Please copy out word for word the part of the rows that opens with the line containing "The width and height of the screenshot is (1216, 768)." and closes with the line containing "The width and height of the screenshot is (1516, 784).", including both of those lines.

Data on locating visible targets:
+-------+
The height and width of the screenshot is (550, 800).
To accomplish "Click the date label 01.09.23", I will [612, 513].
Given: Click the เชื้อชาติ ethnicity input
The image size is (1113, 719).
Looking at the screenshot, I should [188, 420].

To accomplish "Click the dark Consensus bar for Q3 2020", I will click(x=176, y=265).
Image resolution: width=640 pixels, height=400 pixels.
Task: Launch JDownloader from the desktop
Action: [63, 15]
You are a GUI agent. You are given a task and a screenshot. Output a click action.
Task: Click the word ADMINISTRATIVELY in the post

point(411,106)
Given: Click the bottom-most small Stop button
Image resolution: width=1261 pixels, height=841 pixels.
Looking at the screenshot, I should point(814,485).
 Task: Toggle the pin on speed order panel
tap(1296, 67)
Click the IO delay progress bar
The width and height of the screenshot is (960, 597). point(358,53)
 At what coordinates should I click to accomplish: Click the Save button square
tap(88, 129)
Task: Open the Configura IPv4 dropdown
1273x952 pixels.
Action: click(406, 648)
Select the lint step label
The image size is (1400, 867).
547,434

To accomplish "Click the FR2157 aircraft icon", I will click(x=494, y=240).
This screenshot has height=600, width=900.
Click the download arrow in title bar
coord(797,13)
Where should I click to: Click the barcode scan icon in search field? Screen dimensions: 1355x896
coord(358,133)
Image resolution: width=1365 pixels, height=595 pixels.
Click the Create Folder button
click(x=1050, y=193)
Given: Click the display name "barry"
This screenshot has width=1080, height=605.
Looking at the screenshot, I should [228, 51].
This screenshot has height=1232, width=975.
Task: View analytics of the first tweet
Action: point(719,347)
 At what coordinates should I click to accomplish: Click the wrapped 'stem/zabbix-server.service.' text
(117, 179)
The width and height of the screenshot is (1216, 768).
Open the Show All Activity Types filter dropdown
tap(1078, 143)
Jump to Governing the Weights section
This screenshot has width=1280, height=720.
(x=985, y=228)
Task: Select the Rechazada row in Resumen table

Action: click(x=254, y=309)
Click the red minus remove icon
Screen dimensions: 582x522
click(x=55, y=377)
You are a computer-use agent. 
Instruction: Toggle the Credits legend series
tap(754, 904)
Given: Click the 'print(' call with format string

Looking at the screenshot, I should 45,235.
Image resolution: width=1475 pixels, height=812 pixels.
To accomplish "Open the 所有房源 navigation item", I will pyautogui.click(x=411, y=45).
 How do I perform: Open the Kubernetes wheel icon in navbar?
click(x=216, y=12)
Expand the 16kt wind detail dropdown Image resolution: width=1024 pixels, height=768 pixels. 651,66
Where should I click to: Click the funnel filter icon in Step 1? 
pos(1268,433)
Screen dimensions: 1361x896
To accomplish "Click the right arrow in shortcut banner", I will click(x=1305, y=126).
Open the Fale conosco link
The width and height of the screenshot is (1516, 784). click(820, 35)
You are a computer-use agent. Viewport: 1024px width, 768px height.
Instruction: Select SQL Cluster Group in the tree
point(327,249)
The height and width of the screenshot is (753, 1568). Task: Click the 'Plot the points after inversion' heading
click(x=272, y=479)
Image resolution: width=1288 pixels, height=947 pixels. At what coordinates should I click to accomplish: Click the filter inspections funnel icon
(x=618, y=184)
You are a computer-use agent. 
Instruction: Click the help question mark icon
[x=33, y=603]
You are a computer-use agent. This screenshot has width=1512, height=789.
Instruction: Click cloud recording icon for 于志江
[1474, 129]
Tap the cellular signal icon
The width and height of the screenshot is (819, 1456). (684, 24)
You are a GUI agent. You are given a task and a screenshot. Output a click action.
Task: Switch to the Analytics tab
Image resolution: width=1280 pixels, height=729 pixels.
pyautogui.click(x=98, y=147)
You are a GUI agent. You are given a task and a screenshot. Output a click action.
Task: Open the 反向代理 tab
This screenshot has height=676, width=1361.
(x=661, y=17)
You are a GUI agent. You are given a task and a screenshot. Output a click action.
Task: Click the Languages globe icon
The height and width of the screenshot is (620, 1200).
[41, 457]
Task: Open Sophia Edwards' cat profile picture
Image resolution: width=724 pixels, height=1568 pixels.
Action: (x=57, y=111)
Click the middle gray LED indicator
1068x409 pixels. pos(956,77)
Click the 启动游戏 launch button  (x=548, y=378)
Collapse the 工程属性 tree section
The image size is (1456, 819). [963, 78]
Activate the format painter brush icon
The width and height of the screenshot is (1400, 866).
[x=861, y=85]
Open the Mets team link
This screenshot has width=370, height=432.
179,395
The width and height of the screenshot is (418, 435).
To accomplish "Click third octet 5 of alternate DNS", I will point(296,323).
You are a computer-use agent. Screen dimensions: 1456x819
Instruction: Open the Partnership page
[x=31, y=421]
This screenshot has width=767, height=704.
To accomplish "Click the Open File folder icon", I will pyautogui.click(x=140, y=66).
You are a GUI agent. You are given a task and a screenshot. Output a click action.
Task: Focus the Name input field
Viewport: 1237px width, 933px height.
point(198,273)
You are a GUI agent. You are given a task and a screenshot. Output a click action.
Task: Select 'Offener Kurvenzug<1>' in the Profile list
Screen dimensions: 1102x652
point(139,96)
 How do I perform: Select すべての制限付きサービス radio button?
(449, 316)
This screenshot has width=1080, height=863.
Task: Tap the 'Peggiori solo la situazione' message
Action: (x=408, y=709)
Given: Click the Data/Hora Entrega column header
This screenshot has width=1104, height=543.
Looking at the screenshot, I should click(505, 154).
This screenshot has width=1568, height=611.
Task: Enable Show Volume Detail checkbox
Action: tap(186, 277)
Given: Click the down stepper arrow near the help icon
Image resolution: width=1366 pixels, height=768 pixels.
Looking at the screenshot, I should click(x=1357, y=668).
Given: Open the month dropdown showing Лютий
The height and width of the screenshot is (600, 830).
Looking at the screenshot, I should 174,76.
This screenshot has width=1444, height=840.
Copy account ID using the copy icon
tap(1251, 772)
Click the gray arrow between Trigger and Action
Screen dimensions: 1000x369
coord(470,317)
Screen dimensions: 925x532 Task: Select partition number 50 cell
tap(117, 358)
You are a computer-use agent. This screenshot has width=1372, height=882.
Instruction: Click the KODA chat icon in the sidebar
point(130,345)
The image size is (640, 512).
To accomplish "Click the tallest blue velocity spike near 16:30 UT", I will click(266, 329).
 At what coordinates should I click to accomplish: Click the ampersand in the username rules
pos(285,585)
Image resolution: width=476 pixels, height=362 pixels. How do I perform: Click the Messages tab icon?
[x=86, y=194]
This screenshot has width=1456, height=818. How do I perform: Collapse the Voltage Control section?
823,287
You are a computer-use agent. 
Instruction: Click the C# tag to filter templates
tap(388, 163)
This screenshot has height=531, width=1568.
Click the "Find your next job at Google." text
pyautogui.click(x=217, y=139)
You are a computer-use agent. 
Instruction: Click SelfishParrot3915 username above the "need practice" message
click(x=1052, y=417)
+-------+
Solution for this problem:
The width and height of the screenshot is (1216, 768).
Open the Show All Activity Types filter dropdown
tap(1078, 143)
Jump to Governing the Weights section
This screenshot has width=1280, height=720.
(x=985, y=228)
Task: Select the Rechazada row in Resumen table

Action: click(x=254, y=309)
Click the red minus remove icon
Screen dimensions: 582x522
click(x=55, y=377)
You are a computer-use agent. 
Instruction: Toggle the Credits legend series
tap(754, 904)
Given: Click the 'print(' call with format string

Looking at the screenshot, I should 45,235.
Image resolution: width=1475 pixels, height=812 pixels.
To accomplish "Open the 所有房源 navigation item", I will pyautogui.click(x=411, y=45).
 How do I perform: Open the Kubernetes wheel icon in navbar?
click(x=216, y=12)
Expand the 16kt wind detail dropdown Image resolution: width=1024 pixels, height=768 pixels. 651,66
Where should I click to: Click the funnel filter icon in Step 1? 
pos(1268,433)
Screen dimensions: 1361x896
To accomplish "Click the right arrow in shortcut banner", I will click(x=1305, y=126).
Open the Fale conosco link
The width and height of the screenshot is (1516, 784). click(820, 35)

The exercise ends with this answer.